Exercise brief: Please copy, exactly as written, the span from the first line below to the line that contains "The image size is (1114, 608).", including both, and skip the pictures.

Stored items
-*-

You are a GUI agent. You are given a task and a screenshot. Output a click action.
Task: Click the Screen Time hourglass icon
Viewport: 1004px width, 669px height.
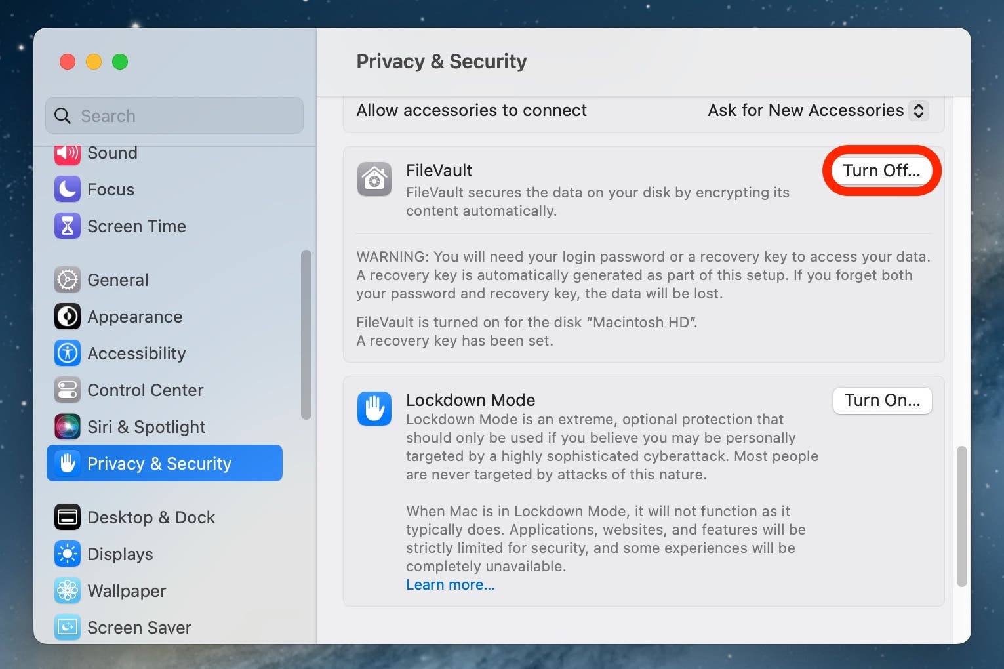pos(68,226)
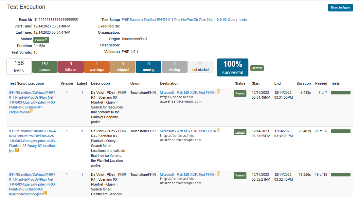The image size is (360, 197).
Task: Click the copy icon after healthcareservice-json script link
Action: [x=45, y=193]
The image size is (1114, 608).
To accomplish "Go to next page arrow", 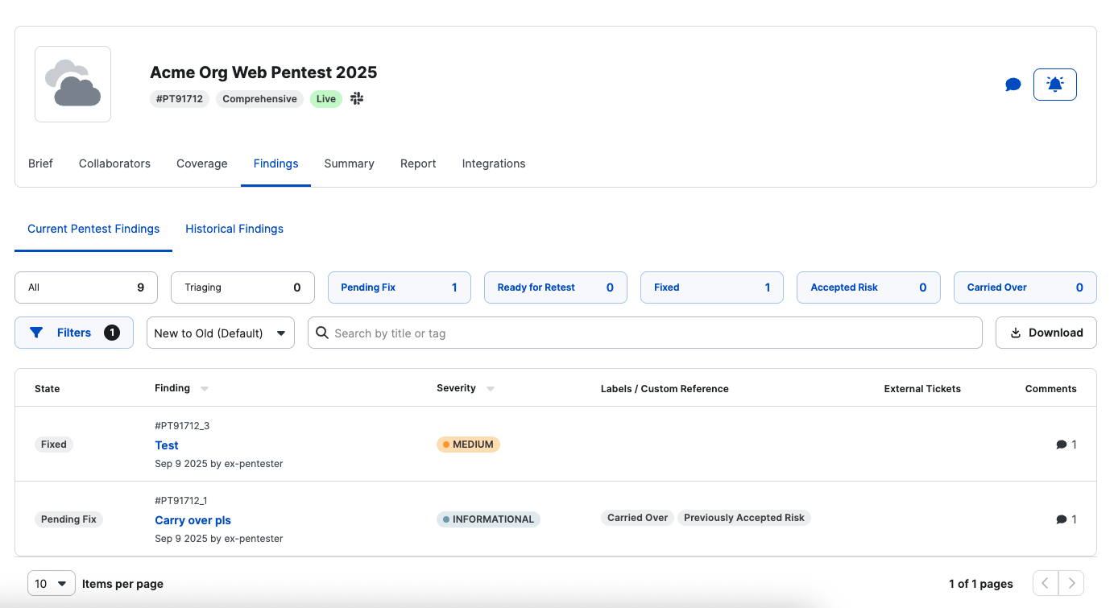I will point(1071,583).

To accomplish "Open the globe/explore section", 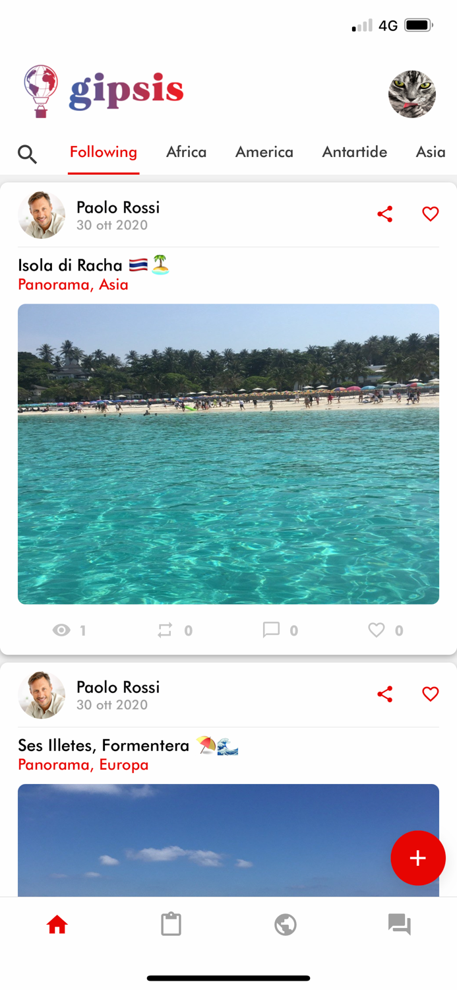I will tap(286, 924).
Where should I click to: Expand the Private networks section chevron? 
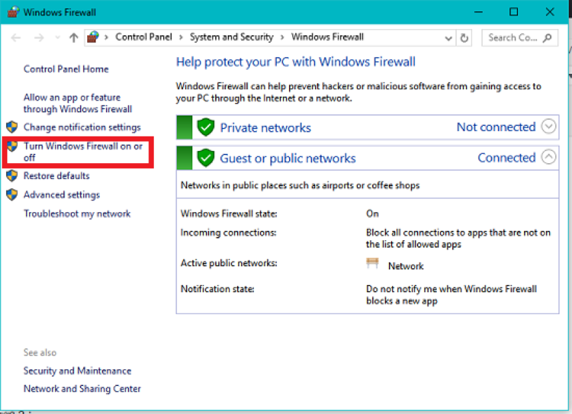pyautogui.click(x=548, y=126)

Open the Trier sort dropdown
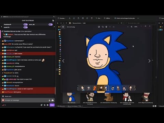(98, 18)
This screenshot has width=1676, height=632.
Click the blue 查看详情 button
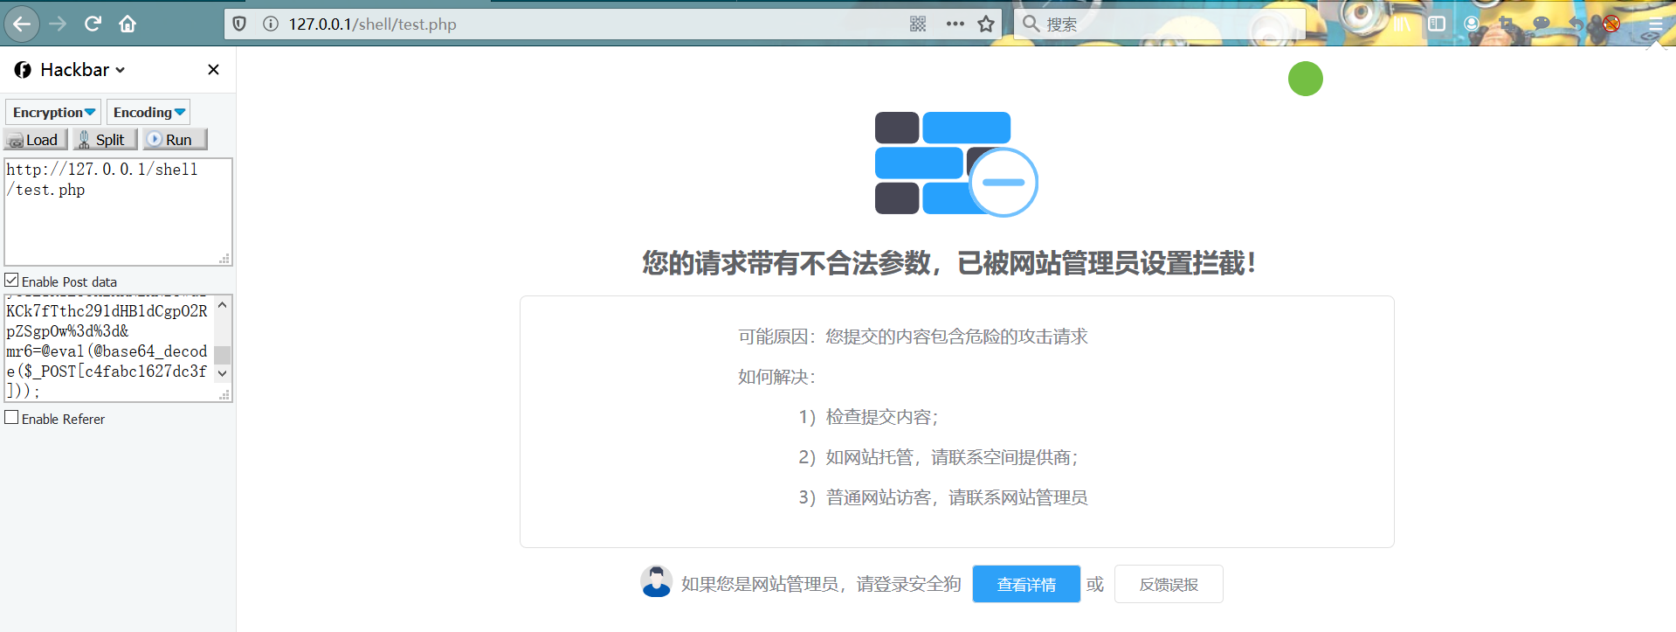[1026, 584]
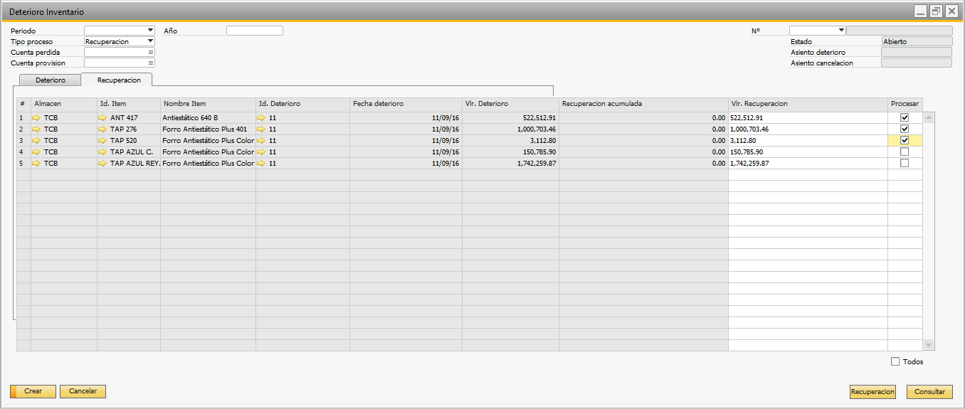Expand the Periodo dropdown
This screenshot has width=965, height=409.
(150, 31)
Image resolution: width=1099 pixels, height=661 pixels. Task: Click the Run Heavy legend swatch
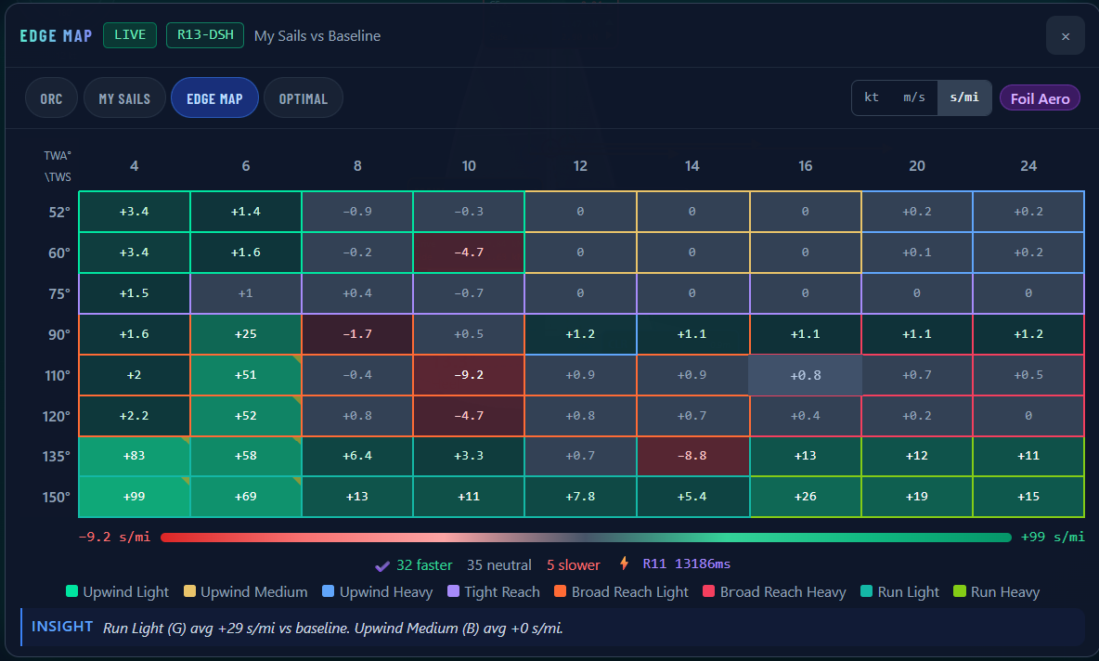click(960, 590)
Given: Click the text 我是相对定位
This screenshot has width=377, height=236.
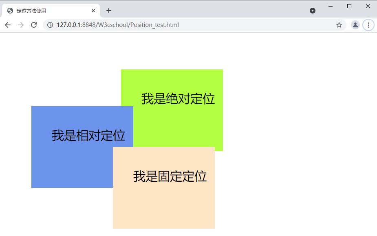Looking at the screenshot, I should tap(88, 136).
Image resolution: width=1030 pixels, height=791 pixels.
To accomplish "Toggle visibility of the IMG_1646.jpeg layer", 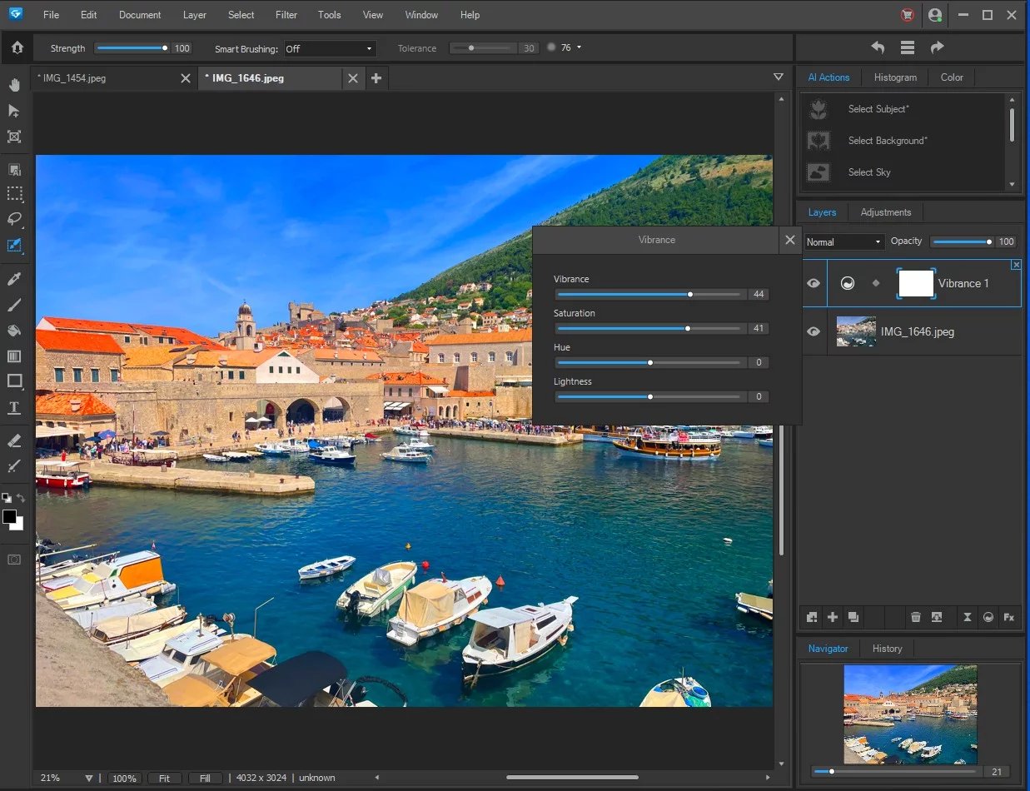I will tap(813, 331).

-*-

Result of this task:
You are a GUI agent. You are given a task and a screenshot. Output a click action.
Task: Click the Screen Time hourglass icon
Viewport: 1004px width, 669px height.
pos(68,226)
The image size is (360, 197).
Task: Click the copy icon after healthcareservice-json script link
Action: [x=45, y=193]
The image size is (1114, 608).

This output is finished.